I have tried to do this before using one large table and MySQL. I have used both MYISAM and Infobright storage engines. Infobright is good but when you're pulling back time series data over 50 columns it will provide little benefit over MYISAM. When you're aggregating over 50 columns it's significantly faster, but still takes a few seconds. I have been reading about in-memory solutions but have no idea how to implement these (also, I have no idea how much memory I would need to place a table that is 3 million rows long and 50 columns wide in-memory). I have also been reading about Map/Reduce solutions but am not sure I will be able to get the blazing fast aggregate query results (especially since I only have one machine and not a cluster of nodes). Does anyone have any advice?

Rameez

You need to normalise the data into many tables, then you can select only the data that you need for a particular query, and don't transfer over the wire a lot of data that you're not interested in. I suspect if you did this with 25 years of data and transferred over the wire, you're likely to get timeouts.
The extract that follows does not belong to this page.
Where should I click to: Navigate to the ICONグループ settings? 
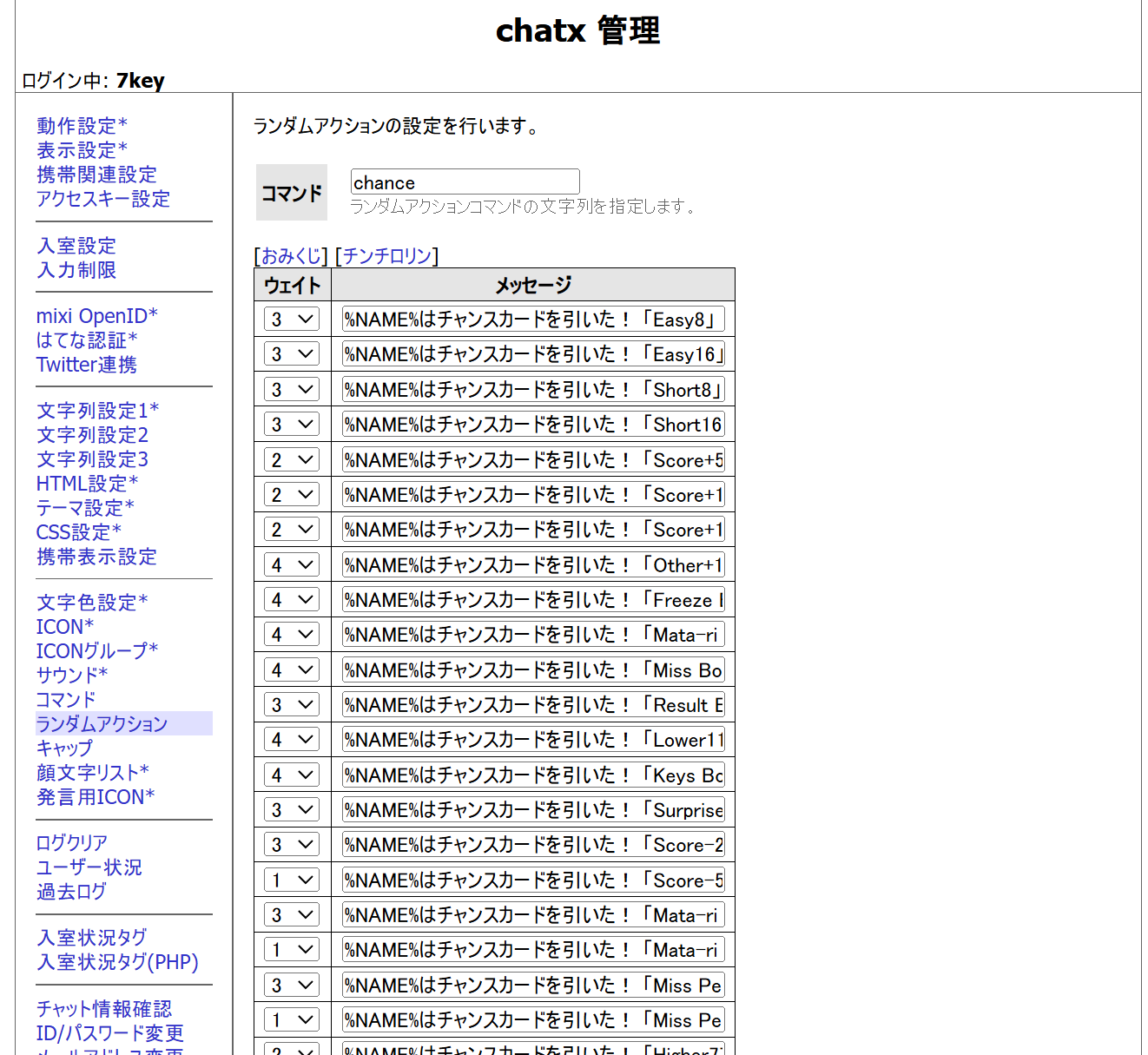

Purely form a design perspective, you want to take the design to being as normalised as possible, then denormalise the data (move back toward your single table, by combining data) until you get close to your required performance.

I suspect though, you will need to implement some caching, where you could essentially then be holding all the data in memory and avoid the database call.

Both of these subjects, and the subject generally of database design for performance is a massive area, and one that I would expect will take a good deal of experieince to get totally right. Once you know you have the right design, you may want to consider caching if you have a middle tier. If you don't, then your database server may do some basic caching for you.

3 million row of data isn't a great deal really, but it depends on how many users are going to be using the site. Very quickly I could see this becoming an enterprise application, where you really do need to know what you're doing to get the performance and speed.

I am concerned that you consider yourself a good programmer in a few languages but have never touched a database design before? I suggest without that area of design, you're doing yourself a disservice - you should learn as a priority!

If you want to create ridiculously quick results, you could look into materialised views. These are very fast on selecting data (they are highly indexed) but quite slow on writing it. If you don't know about database design, there are no shortcuts, and it is unlikely you will be able to get blistering speed without some massive fluke!

Hope this helps, as I know it probably wasn't exaclty what you wanted to hear.